Exercise requirements: Beginning with the line that contains "Instruction: Click the", copy each subsequent line of the data below through the last one, including both ends but not the pictures.
═════ Information supplied
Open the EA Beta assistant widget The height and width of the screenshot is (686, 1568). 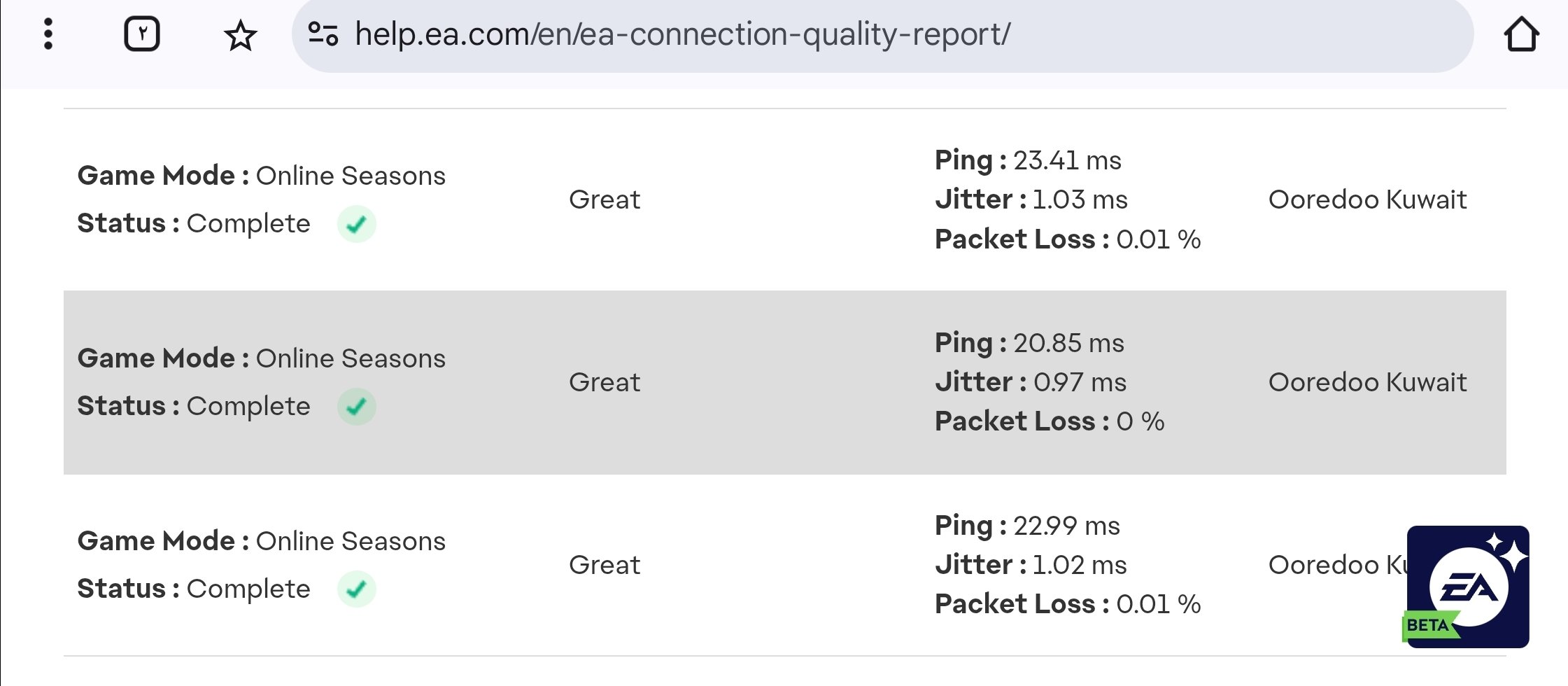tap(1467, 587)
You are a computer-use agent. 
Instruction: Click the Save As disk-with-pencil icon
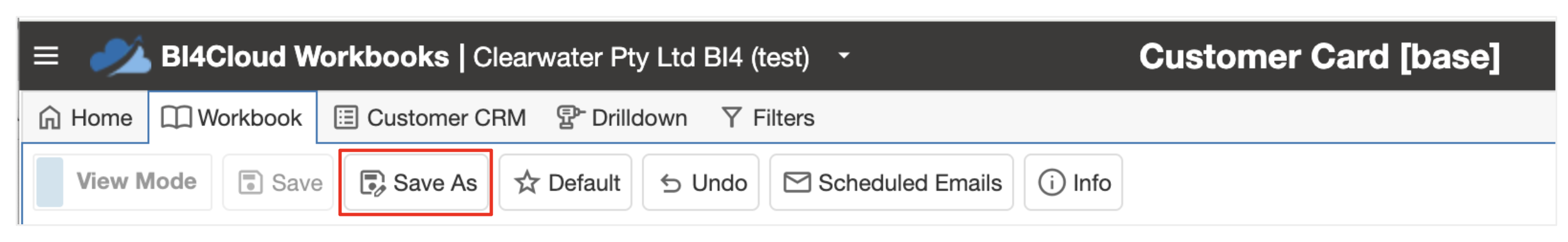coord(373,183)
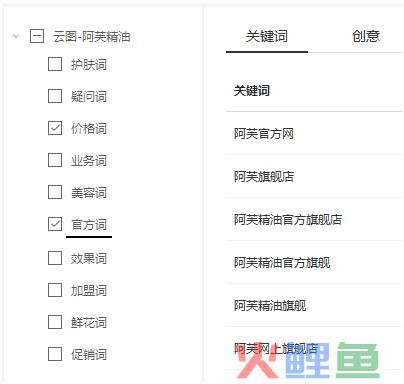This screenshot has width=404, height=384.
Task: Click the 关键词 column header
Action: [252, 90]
══════════
Answer box:
Instruction: Click the Save As disk-with-pencil icon
coord(373,183)
This screenshot has width=404, height=384.
Task: Click the 关键词 column header
Action: [252, 90]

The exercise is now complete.